Edmond était cordonnier. Le couple s’installera en juillet 1907  au 9 de la rue du Vivier, Paris 7ème, puis deux ans plus tard, passage Bosquet, dans le même arrondissement. Ensuite ce fut Sèvres, Vélizy puis un retour sur Jouy en Josas, rue de Beuvron en 1911.

 Guerrre 14-18

Source : Agence de presse Meurisse. Agence photographique – BNF

Il est rappelé à l’activité militaire, par le décret de mobilisation générale du 1er Août 1914 et affecté au 28ème  Régiment d’infanterie. Un an plus tard, après une blessure survenue en 1915,  il sera affecté  le 2 octobre 1915, au 403ème régiment d’infanterie (2) et sera nommé Caporal le 23 Juin 1916.

 Croix_de_Guerre_1939_France_AVERS (1)

le 15 avril 1917, l’octroi d’une citation par le commandement militaire pour conduite exceptionnelle lui permet d’être décoré de la Croix de Guerre avec étoile en bronze. Le détail de cette conduite exceptionnelle est précisé dans les documents militaires.

« Excellent Caporal, énergique et courageux.
Sous un fort bombardement, précurseur d’une attaque, a maintenu jusqu’à la fin de l’alerte ses hommes dans un petit poste particulièrement visé par l’artillerie ennemie » 

Quelques jours plus tard, le 21 mai 1917, il est tué à l’ennemi. Les documents précisent :

« A eu son casque traversé alors qu’il levait la tête pour surveiller le terrain dont il avait la garde »

 Son fils, mon grand Père avait alors 12 ans.

(mise à jour le 13 février 2014)
Situation sur le front :
En Avril 1917, les allemands viennent de battre les Russes et déplacent leurs troupes sur le front ouest.
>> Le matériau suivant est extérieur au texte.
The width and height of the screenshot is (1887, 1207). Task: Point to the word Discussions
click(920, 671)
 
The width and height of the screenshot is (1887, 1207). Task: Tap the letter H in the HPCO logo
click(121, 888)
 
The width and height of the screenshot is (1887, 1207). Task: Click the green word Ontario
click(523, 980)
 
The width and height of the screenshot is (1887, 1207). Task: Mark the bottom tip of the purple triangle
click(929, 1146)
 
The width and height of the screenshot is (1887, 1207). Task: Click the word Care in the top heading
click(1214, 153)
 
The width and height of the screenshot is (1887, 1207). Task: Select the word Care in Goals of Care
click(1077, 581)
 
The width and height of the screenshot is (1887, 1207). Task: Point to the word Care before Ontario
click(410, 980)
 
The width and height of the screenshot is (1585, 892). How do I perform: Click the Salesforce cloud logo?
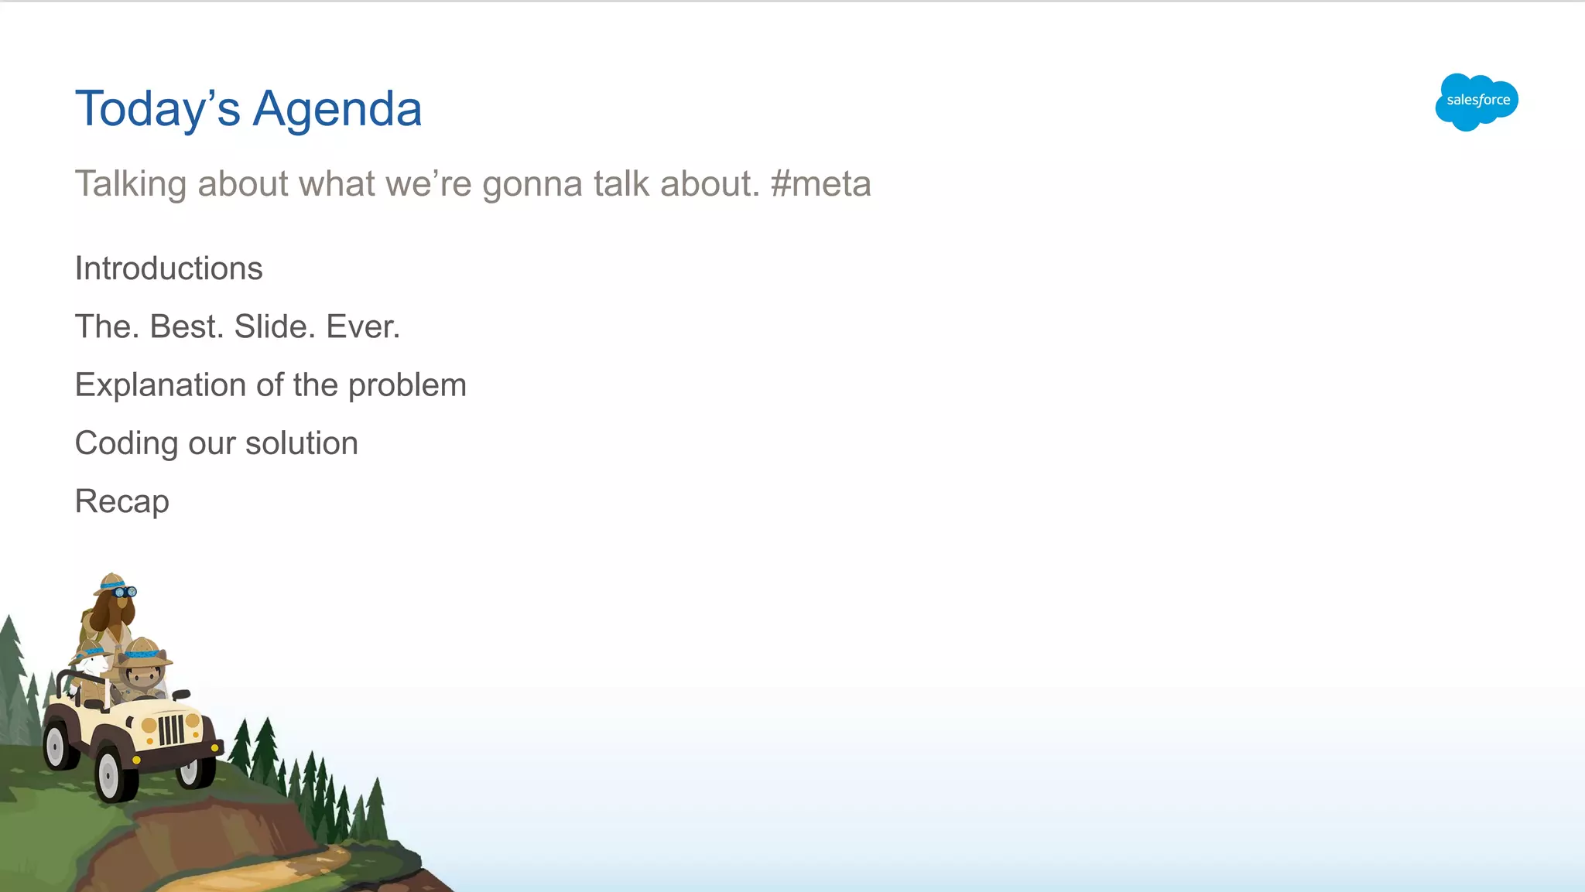1477,101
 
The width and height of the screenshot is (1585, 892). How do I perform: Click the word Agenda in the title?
337,108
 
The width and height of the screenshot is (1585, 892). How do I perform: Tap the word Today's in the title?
158,108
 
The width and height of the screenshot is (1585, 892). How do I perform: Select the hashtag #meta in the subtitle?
821,184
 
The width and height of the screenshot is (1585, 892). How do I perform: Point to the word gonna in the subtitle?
532,185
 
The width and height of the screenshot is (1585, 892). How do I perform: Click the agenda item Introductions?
169,268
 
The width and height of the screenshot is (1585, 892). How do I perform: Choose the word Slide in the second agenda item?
272,326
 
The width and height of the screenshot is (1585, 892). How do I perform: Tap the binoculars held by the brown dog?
125,592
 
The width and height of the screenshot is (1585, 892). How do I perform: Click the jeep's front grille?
171,730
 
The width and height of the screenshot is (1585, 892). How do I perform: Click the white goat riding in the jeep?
94,664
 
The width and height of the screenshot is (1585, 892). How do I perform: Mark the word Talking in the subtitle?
131,184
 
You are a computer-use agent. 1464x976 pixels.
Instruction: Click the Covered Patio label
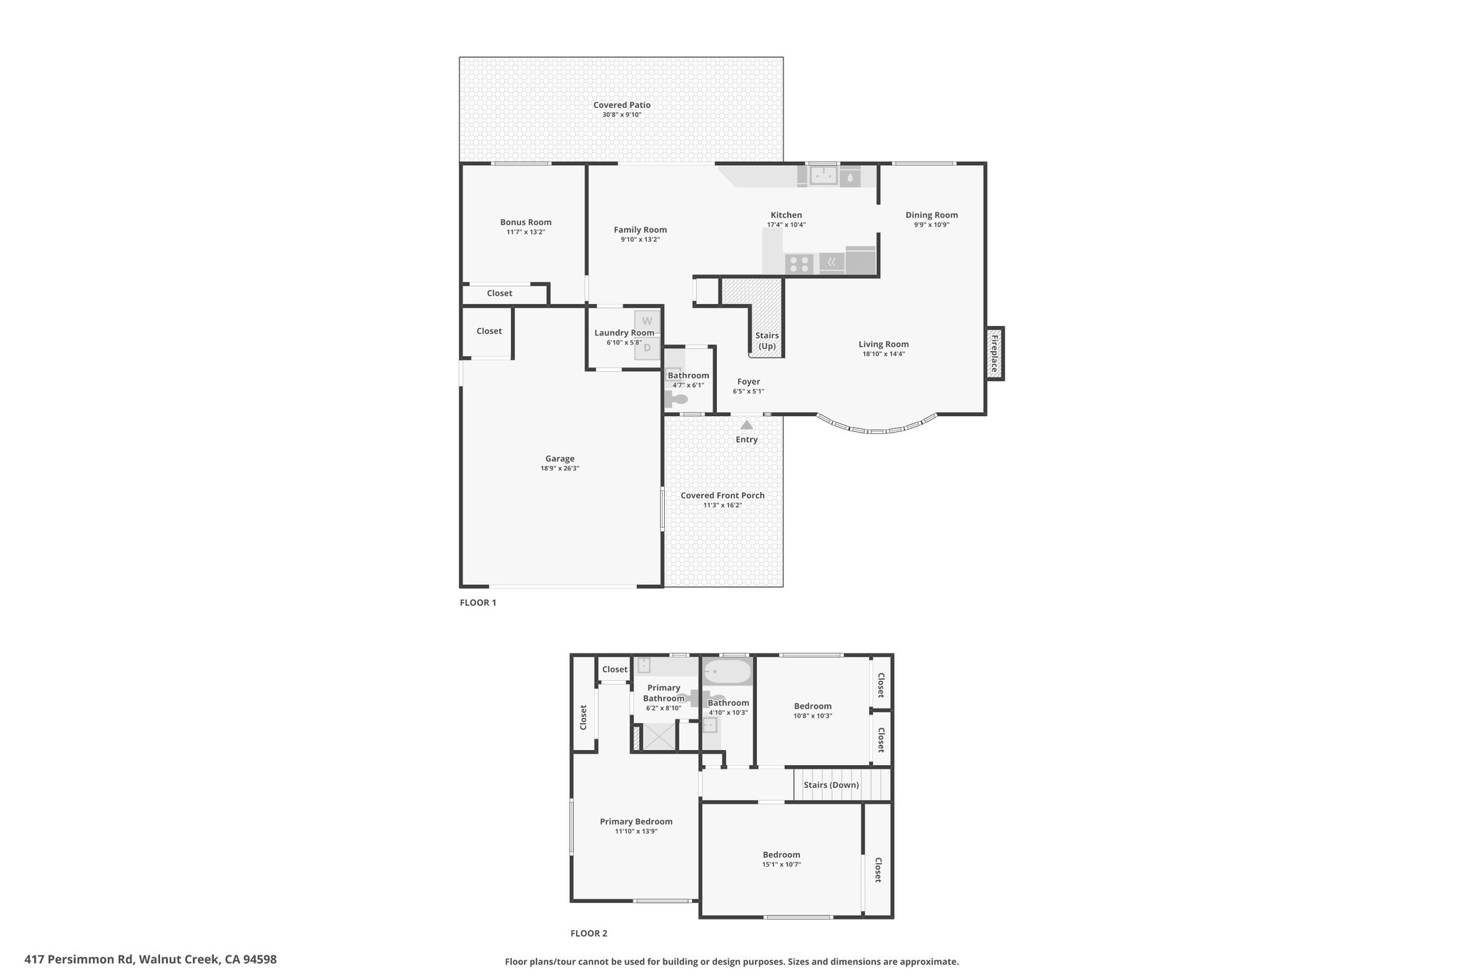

C’est maintenant qu’ils doivent lancer leur offensive finale, qu’il doivent gagner la guerre, avant l’arrivée des Américains. Dans une série d’attaques surprises, les Allemands s’infiltrent alors dans les lignes Francaises avec une grande facilité… Les Français doivent tenir coûte que coûte)

(1) A noter ici, qu’au jour du mariage, mon grand père Gaston était déjà né depuis 1 an. Il a été reconnu par Louis Edmond, 3 mois après la naissance puis lors de ce mariage avec Caroline Augustine.
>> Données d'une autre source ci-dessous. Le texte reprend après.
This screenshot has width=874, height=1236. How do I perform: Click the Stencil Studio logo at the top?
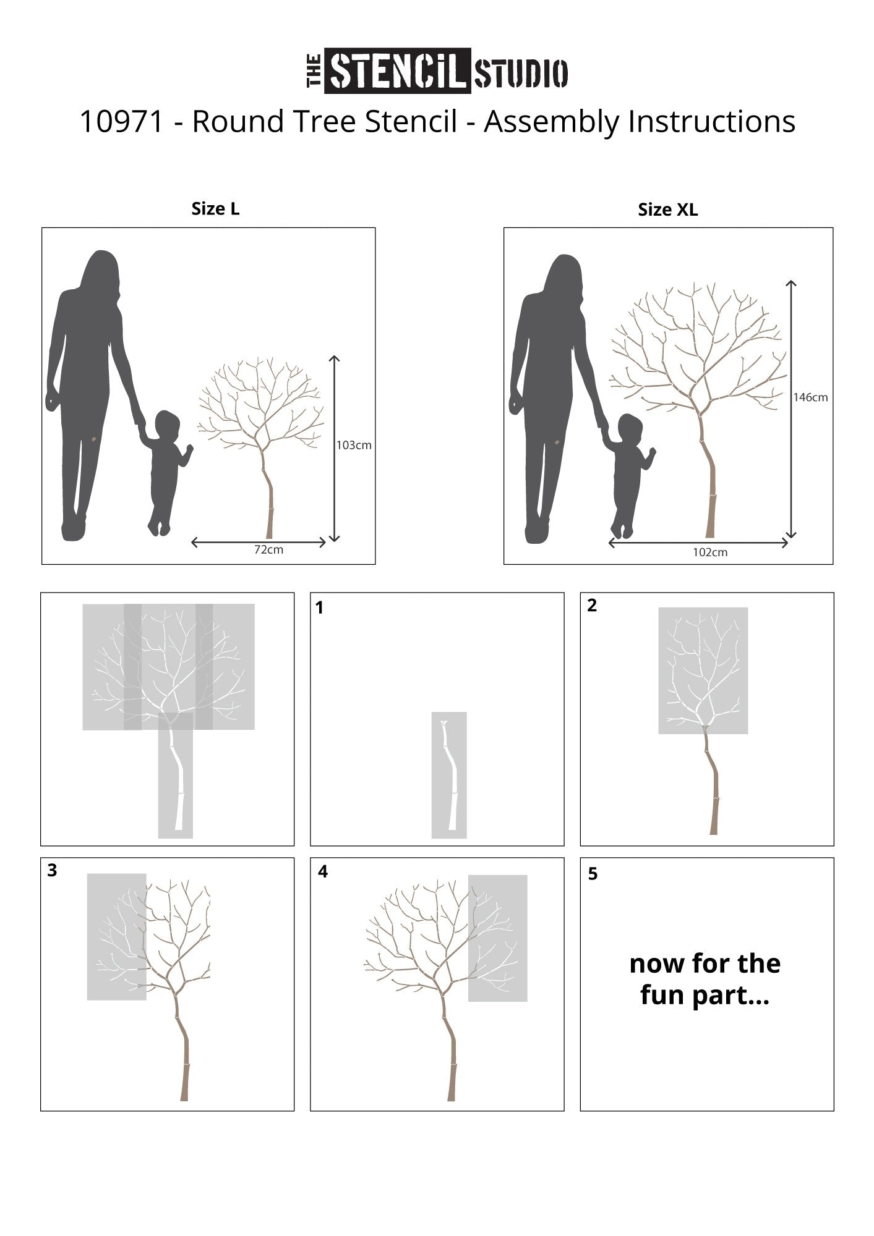tap(437, 71)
(2) Il existe par ailleurs un livret, rédigé par le commandant, qui raconte l’histoire du 403ème régiment d’infanterie. On notera pour la période correspondant au mois précédent son décès, le passage suivant –  extrait page 14 :

Du 28 avril au 2 ma 1917, le 1er bataillon est détaché dans le sous-secteur ouest de Courcy et passe sous les ordres du colonel commandant le 1er Léger. Il contribue au succès de l’attaque de ce Régiment et, à la descente, il est l’objet d’une lettre de félicitations. (Lettre n° 7465/3, en date du 2 mai 1917,du général commandant le XXXVIII* C. A.). Le bataillon va au repos à Champfleury, le 2 mai. 
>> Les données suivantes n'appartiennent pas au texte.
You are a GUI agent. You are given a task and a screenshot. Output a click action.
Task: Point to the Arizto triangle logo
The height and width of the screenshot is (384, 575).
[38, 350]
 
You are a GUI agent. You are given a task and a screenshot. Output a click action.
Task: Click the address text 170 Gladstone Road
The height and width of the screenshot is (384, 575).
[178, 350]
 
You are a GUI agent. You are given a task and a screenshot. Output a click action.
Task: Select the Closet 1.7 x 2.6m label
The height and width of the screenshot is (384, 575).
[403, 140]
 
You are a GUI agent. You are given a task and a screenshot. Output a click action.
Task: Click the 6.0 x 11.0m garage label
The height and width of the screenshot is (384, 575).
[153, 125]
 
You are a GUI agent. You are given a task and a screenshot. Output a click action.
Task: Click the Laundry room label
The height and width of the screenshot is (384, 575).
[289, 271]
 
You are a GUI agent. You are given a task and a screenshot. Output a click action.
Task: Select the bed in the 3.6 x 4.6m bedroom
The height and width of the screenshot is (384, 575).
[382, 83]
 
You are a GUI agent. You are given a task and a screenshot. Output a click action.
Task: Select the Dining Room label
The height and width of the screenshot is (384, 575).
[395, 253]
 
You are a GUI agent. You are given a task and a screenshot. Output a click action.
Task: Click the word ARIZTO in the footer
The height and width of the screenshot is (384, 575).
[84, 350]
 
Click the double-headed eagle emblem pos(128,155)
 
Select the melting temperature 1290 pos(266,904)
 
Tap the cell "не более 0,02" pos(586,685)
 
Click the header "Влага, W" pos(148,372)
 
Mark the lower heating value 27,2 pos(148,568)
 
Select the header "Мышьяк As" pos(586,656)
Les 10 et 11mai, le Régiment monte occuper le secteur des Cavaliers de Courcy. Il est surtout occupé aux travaux de défense, dans ce secteur où tout est à organiser, et qui est soumis à un violent bombardement. La 10e compagnie subit deux coups de main au cours desquels un sergent et quatre hommes disparaissent.